Farah, defending his title from Daegu, became the only man apart from the peerless Kenenisa Bekele to hold the Olympic and world championship distance double simultaneously.
“I never thought in my career I would achieve something like this. This was very tough – it was all left to the last two laps. I had a lot of pressure but at the same time I enjoy it,” he said.
“This is something I work so hard for. I was thinking about my kids, how long I spend away from them. It’s very difficult because they’re growing so fast and I haven’t been around for the last four or five months.
“It was hard this year, harder than last year.”
In a final of muddling and erratic pace, the trio of Ethiopians and Kenyans did their best to disrupt the Briton with team tactics but Farah, towards the back early on, went to the front with three laps to go.
With his principal rivals for gold, all with fresher legs after not running in the 10,000, queueing up to pass at the bell, Farah refused to yield.
Koech appeared the main danger around the final bend but did not have the legs to get past as Farah held him at bay all the way to the line and Gebrhiwet's late burst snatched silver by one thousandth of a second.
Sprint double
Jamaica's Shelly-Ann Fraser-Pryce completed a brilliant world championship sprint double yesterday as she added the 200 metres gold to the 100m title but her path to glory was eased by an injury to Olympic champion Allyson Felix.
Fraser-Pryce, twice Olympic 100 metres champion, ran a brilliant bend and was always in command, coming home in 22.17 seconds to become the first woman since Katrin Krabbe in 1991 to win the world sprint double. American Kelly White did win both races in 2003 but was retrospectively disqualified for doping.
Ivory Coast’s Murielle Ahoure, who became the first African woman to finish on the podium in a sprint at the world championships when second in the 100m, got a second silver but only just.

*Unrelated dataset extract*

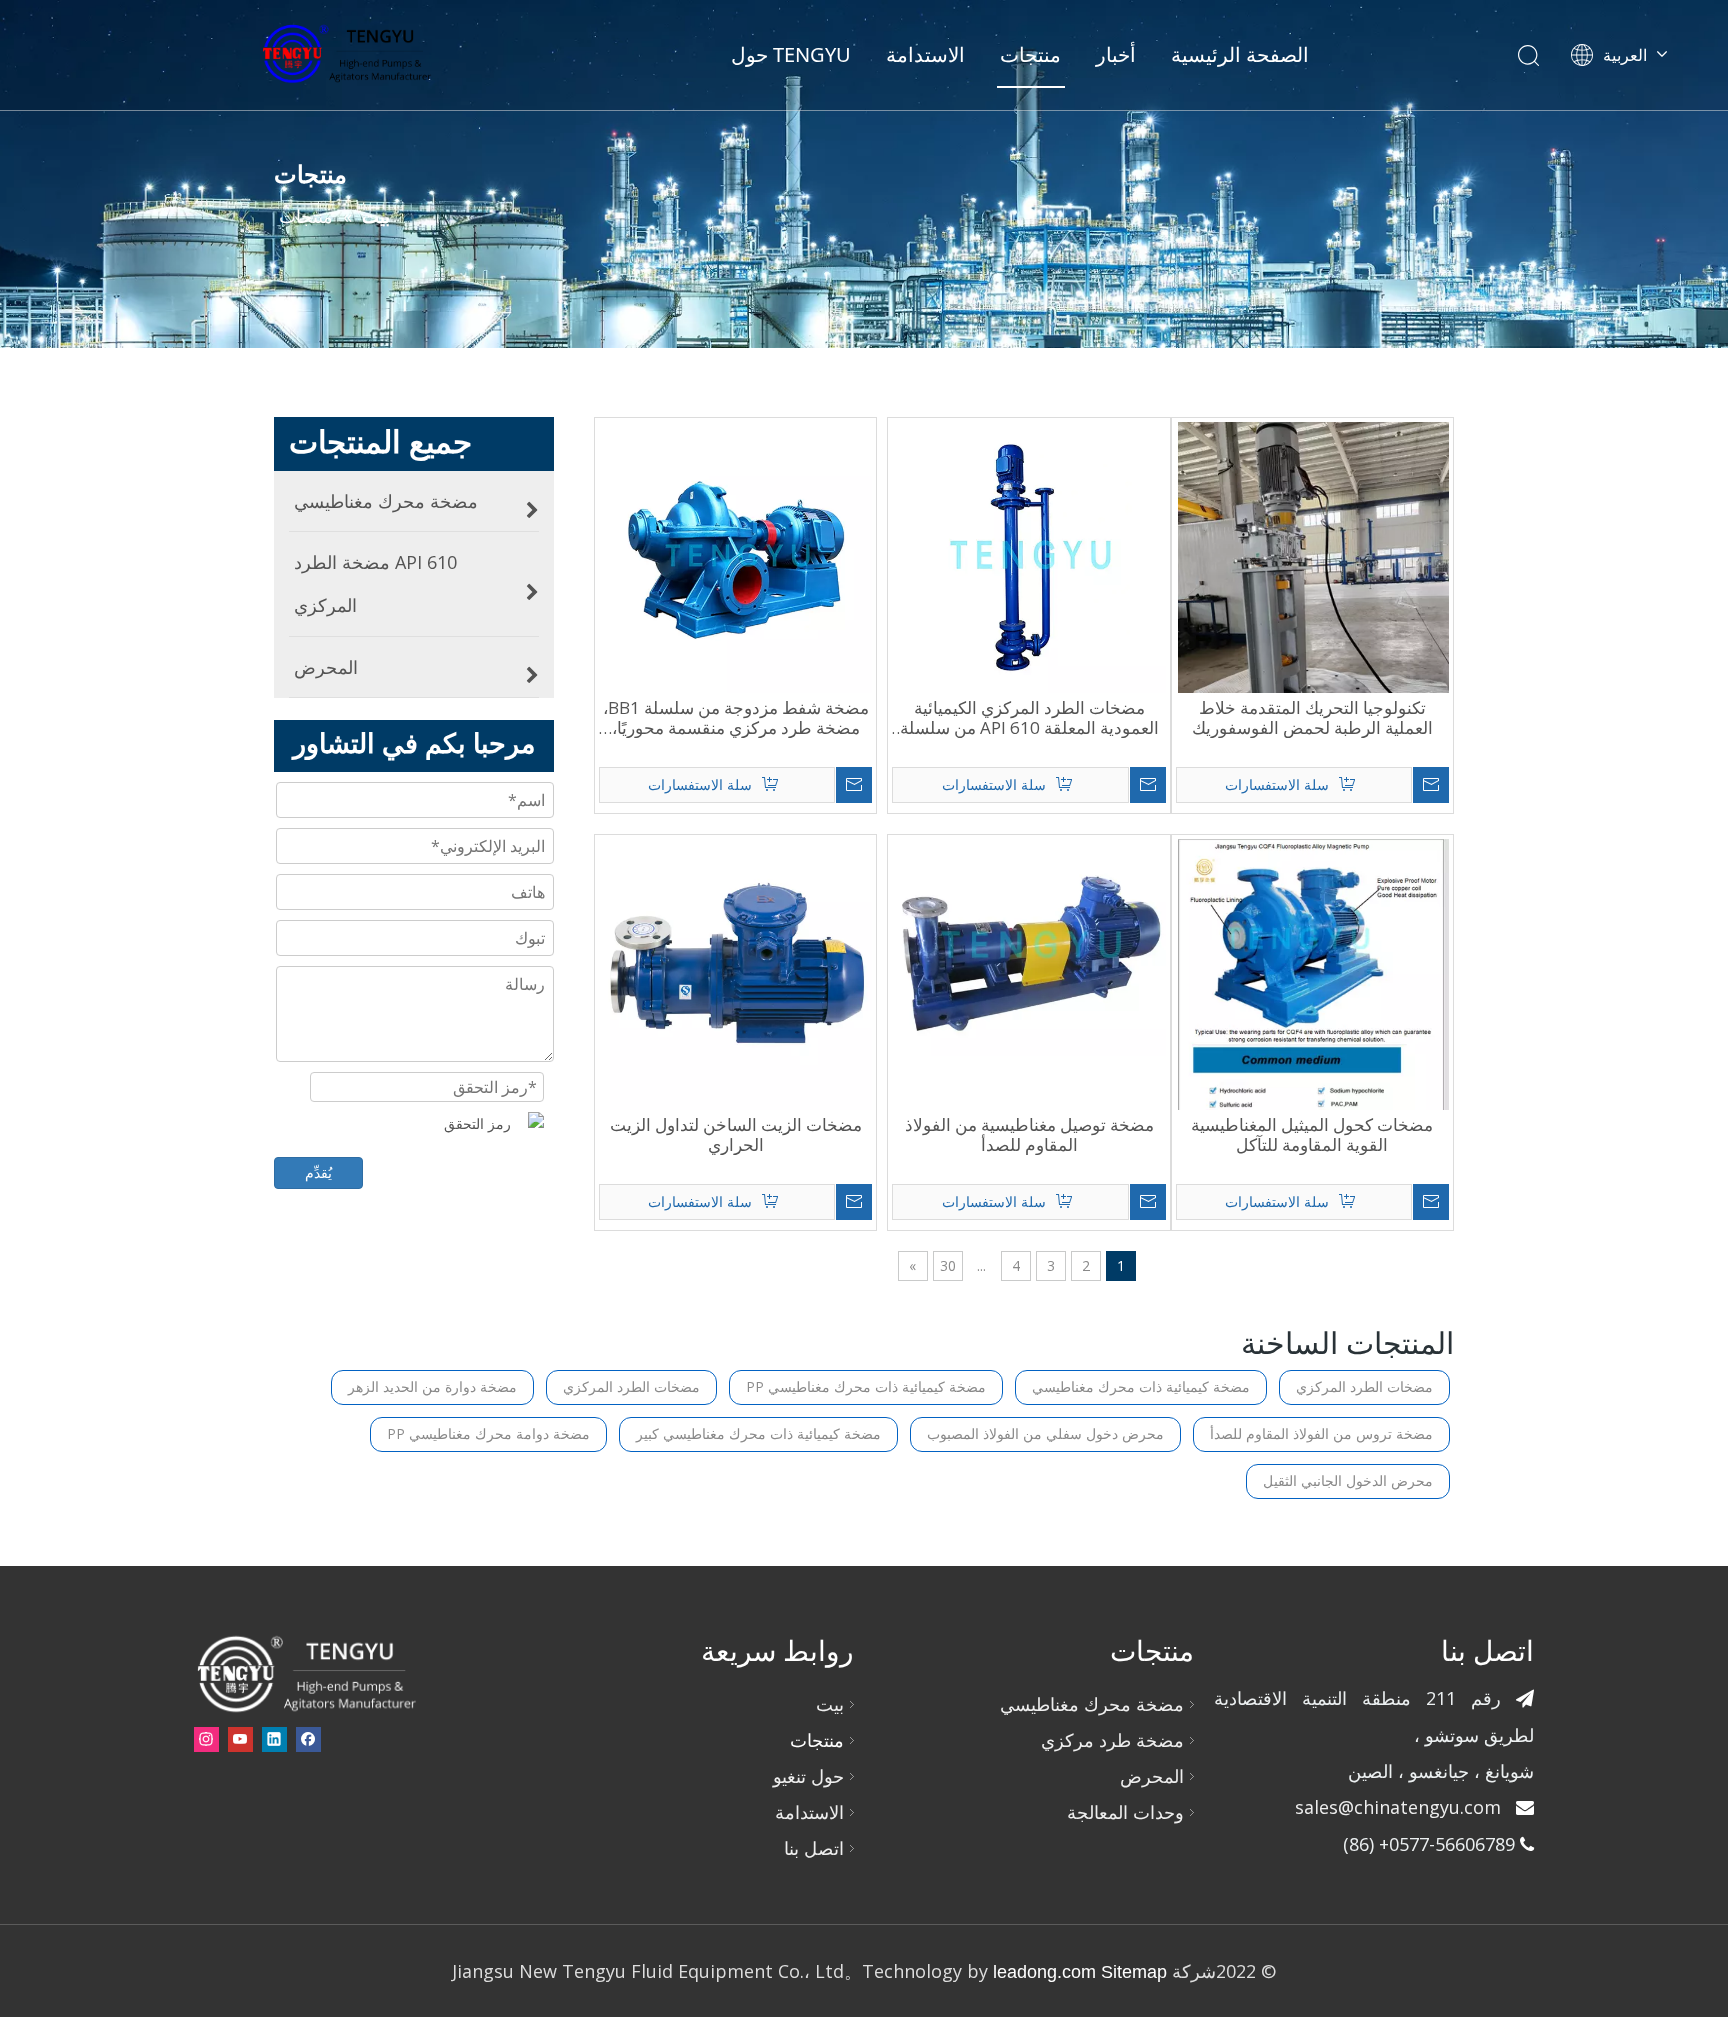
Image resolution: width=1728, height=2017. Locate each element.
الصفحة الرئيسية (1240, 54)
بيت (830, 1704)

She and Nigeria’s Blessing Okagbare were both timed at 22.32 but Ahoure took it by sixth thousandths of a second, leaving Okagbare to add bronze to the silver she won in the long jump.
Felix, who had been hoping to become the first athlete to win nine world golds, pulled up with a hamstring injury halfway round the opening bend. She fell to the floor and was eventually carried from the track by her brother Wes.
Fraser-Pryce, who ran in shocking pink spikes matching her flowing hair extensions, won the 100 metres gold medal at last year’s Olympics and took silver in the 200 behind Felix.